■ REQUIRED ACTION: Identify the line in which "Click the underlined Centered layout heading" appears, then reproduce that line and all remaining lines of the records word for word.

■ SOURCE DATA:
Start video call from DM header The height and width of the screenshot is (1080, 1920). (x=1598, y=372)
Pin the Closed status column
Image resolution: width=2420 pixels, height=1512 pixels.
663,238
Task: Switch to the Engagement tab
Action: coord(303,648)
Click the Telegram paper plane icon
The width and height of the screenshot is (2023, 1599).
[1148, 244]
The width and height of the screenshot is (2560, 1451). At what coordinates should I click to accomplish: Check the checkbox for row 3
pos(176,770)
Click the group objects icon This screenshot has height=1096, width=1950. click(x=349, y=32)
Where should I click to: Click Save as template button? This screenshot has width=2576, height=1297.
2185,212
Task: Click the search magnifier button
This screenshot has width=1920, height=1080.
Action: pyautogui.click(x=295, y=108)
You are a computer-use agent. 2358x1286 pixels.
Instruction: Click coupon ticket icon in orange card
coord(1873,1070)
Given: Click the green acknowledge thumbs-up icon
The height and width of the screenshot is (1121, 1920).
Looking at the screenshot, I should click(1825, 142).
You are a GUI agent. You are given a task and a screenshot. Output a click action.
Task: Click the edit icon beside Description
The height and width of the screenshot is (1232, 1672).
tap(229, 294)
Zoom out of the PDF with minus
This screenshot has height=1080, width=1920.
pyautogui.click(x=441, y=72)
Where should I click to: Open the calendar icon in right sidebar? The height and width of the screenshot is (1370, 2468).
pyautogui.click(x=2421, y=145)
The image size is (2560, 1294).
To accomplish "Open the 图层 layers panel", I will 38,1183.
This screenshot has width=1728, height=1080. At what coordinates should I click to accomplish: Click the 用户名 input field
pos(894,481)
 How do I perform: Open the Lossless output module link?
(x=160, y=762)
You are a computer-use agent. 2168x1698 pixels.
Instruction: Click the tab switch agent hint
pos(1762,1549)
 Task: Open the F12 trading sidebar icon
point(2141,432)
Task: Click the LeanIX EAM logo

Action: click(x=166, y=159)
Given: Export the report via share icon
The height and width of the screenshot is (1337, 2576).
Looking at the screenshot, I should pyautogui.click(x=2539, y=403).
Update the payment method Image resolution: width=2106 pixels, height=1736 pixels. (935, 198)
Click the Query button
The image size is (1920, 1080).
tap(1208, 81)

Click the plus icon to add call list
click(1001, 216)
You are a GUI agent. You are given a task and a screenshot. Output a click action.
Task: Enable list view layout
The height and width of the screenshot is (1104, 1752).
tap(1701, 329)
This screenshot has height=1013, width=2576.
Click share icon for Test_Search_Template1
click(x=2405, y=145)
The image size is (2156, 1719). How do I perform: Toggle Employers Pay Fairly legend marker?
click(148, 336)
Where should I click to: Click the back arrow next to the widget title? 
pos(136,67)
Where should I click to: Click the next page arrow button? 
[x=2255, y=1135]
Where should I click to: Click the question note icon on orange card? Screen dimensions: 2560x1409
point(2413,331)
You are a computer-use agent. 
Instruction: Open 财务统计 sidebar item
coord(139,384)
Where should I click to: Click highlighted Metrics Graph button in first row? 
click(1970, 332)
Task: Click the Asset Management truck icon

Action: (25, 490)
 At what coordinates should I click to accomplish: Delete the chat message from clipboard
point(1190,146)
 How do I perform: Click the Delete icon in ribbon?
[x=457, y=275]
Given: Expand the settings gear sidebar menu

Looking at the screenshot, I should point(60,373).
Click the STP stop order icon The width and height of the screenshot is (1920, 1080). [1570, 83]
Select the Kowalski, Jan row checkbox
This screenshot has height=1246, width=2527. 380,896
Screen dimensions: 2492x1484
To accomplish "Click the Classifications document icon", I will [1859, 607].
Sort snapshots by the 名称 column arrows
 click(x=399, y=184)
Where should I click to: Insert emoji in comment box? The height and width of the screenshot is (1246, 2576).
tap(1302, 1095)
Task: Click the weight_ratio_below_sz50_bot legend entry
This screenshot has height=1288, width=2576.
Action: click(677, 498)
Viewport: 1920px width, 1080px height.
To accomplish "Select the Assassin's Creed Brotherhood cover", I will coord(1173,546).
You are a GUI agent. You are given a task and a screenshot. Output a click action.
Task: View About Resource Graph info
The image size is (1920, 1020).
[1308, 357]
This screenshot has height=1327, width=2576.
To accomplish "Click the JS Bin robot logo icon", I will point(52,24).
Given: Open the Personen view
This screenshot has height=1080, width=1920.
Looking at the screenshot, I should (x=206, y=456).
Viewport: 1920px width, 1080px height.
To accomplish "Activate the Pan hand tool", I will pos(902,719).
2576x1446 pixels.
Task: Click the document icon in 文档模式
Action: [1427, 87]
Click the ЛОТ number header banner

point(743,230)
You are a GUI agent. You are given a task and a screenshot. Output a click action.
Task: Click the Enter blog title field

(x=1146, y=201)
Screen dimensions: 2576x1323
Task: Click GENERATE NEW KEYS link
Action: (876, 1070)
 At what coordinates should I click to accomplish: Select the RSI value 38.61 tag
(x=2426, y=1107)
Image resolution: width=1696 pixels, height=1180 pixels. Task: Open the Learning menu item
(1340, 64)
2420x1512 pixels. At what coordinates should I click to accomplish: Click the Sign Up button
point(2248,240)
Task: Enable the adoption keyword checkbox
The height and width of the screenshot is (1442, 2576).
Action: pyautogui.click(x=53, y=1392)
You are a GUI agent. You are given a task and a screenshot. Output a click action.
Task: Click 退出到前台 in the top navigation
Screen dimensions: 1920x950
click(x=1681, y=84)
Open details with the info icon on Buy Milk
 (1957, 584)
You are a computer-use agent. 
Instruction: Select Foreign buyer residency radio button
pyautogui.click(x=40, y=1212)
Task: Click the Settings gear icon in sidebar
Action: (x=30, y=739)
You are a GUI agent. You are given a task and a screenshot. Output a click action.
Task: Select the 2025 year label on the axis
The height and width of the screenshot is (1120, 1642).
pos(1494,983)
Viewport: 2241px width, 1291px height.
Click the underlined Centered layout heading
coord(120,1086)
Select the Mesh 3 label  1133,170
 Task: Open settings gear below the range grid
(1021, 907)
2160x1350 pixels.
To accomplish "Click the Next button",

■ RESULT OF THE EXERCISE:
Click the underlined Centered layout heading
coord(120,1086)
Select the Mesh 3 label  1133,170
 Task: Open settings gear below the range grid
(1021, 907)
2160x1350 pixels.
To accomplish "Click the Next button",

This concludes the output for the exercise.